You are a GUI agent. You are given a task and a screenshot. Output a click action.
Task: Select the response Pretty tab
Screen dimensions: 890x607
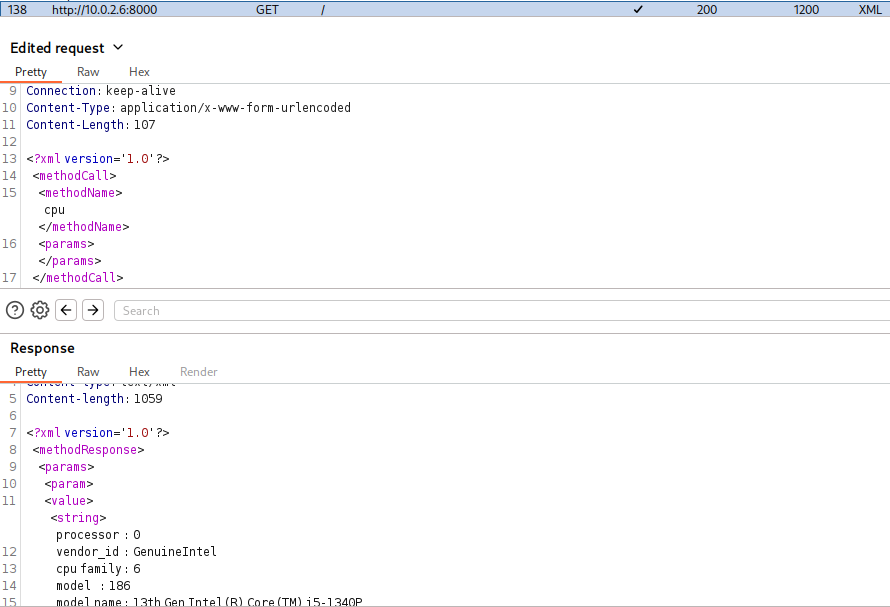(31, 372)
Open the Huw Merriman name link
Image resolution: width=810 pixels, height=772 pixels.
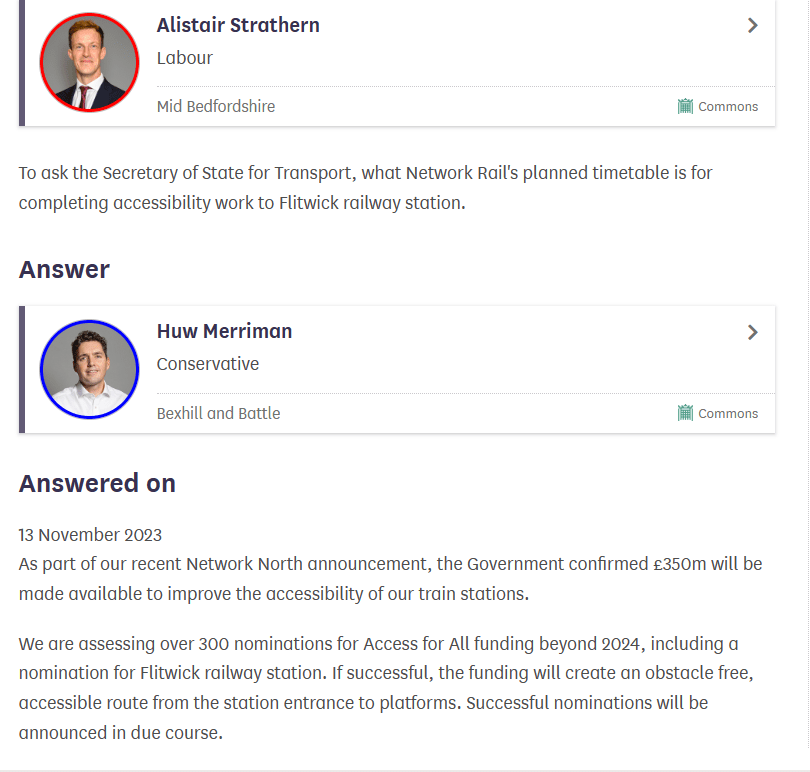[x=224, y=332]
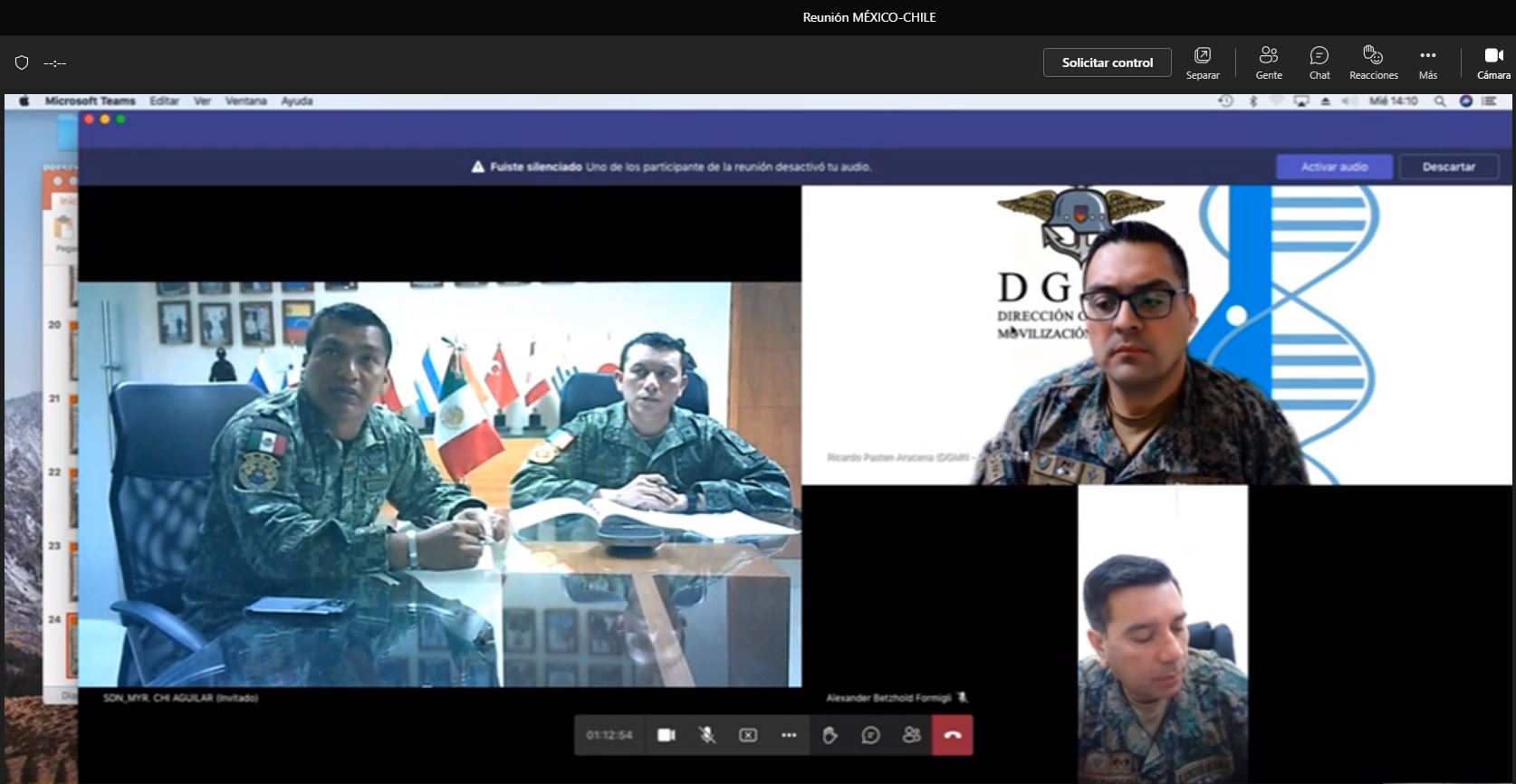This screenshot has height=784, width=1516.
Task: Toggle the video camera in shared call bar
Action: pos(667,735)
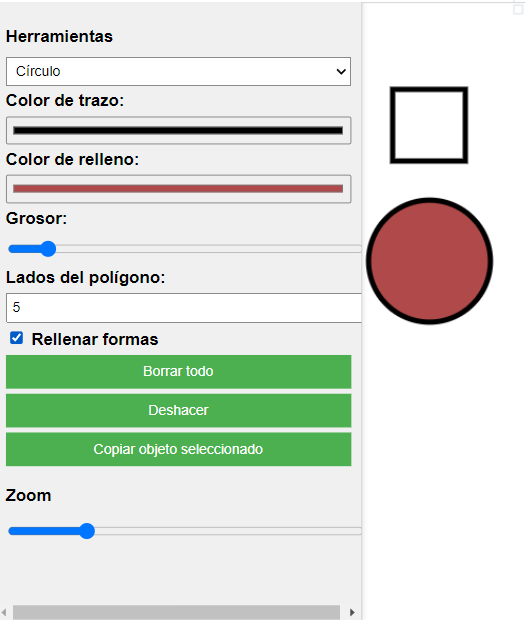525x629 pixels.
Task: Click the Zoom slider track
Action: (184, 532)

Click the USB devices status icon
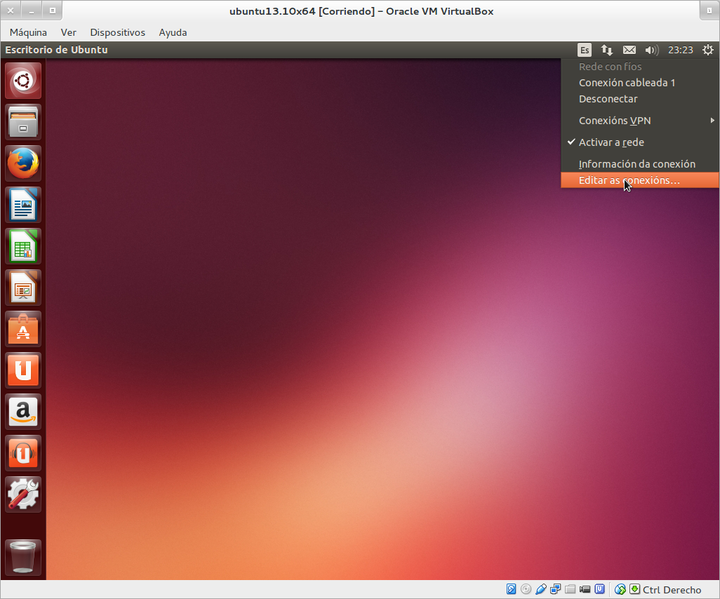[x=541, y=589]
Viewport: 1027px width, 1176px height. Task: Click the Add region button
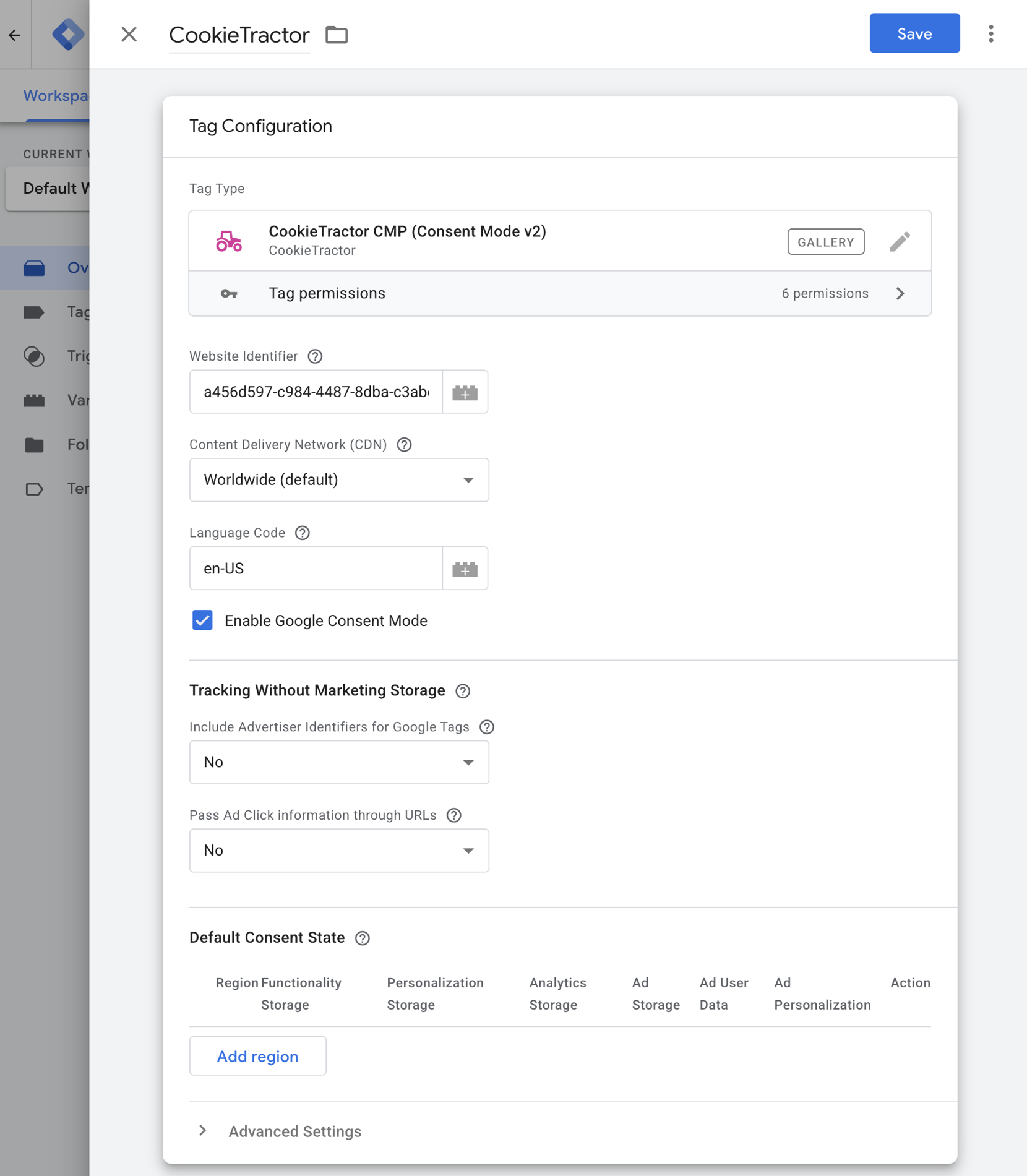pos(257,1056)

★ ★ ★ ★ ★ ★ ★

• ACTION ITEM
Leaving the pictures aside, transcribe only the lines from the one containing "Viewport: 1027px width, 1176px" to the final line of the listing above, inclusive, exactly as they appear.

• RESULT FOR THIS TASK
Viewport: 1027px width, 1176px height. Task: Click the Add region button
pos(257,1056)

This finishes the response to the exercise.